A hulder (or huldra) is a seductive forest creature found in Scandinavian folklore. Her name derives from a root meaning "covered" or "secret". In Norwegian folklore, she is known as huldra ("the [archetypal] hulder", though folklore presupposes that there is an entire Hulder race and not just a single individual). She is known as the skogsrå "forest spirit" or Tallemaja "pine tree Mary" in Swedish folklore, and  in Sámi folklore. Her name suggests that she is originally the same being as the völva divine figure Huld and the German Holda.

The word hulder is only used of a female; a "male hulder" is called a huldrekall and also appears in Norwegian folklore. This being is closely related to other underground dwellers, usually called tusser (sg., tusse).

Though described as beautiful, the huldra is noted for having a distinctive inhuman feature—an animal's tail (usually a cow's or a fox's) and/or a back resembling a hollowed-out tree.

Folklore

The hulder is one of several rå (keeper, warden), including the aquatic sjörå or havsfru, later identified with a mermaid, and the bergsrå in caves and mines who made life tough for the poor miners.

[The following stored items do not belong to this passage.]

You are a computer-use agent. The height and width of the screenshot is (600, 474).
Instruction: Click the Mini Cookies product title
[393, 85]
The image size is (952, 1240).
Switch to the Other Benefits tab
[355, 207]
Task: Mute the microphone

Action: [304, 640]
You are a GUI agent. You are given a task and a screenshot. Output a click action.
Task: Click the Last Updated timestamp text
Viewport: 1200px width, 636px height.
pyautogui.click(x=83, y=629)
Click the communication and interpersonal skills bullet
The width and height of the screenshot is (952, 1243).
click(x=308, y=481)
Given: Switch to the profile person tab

More information can be found in the collected Norwegian folktales of Peter Christen Asbjørnsen and Jørgen Moe.

Relations with humans

The hulders were held to be kind to charcoal burners, watching their charcoal kilns while they rested. Knowing that she would wake them if there were any problems, they were able to sleep, and in exchange they left provisions for her in a special place. A tale from Närke illustrates further how kind a hulder could be, especially if treated with respect (Hellström 1985:15).

Toponyms

A multitude of places in Scandinavia are named after the Hulders, often places by legend associated with the presence of the "hidden folk". Here are some examples showing the wide distribution of Hulder-related toponyms between the northern and southern reaches of Scandinavia, and the terms usage in different language groups' toponyms.

Danish
 Huldremose (Hulder Bog) is a bog on Djursland, Denmark famous for the discovery of the Huldremose Woman, a bog body from 55BC.

Norwegian
 Hulderheim is southeast on the island Karlsøya, Troms, Norway. The name means "Home of the Hulder".
 Hulderhusan is an area on the southwest of Norway's largest island Hinnøya, whose name means "Houses of the Hulders".

Sámi
 Ulddaidvárri in Kvænangen, Troms (Norway) means "Mountain of the Hulders" in North Sámi.
 Ulddašvággi is a valley southwest of Alta in Finnmark, Norway. The name means "Hulder Valley" in North Sámi. The peak guarding the pass over from the valley to the mountains above has a similar name, Ruollačohkka, meaning "Troll Mountain"—and the large mountain presiding over the valley on its northern side is called Háldi, which is a term similar to the above-mentioned Norwegian rå, that is a spirit or local deity which rules a specific area.

In Popular Culture
In the mobile game Year Walk, one of the Watchers is a Huldra.

They are mentioned in Seanan MacGuire's October Daye series in the book "A red-rose chain".

Neil Gaiman's novella The Monarch of the Glen, published in the collection Fragile Things, includes references to Hulder legends.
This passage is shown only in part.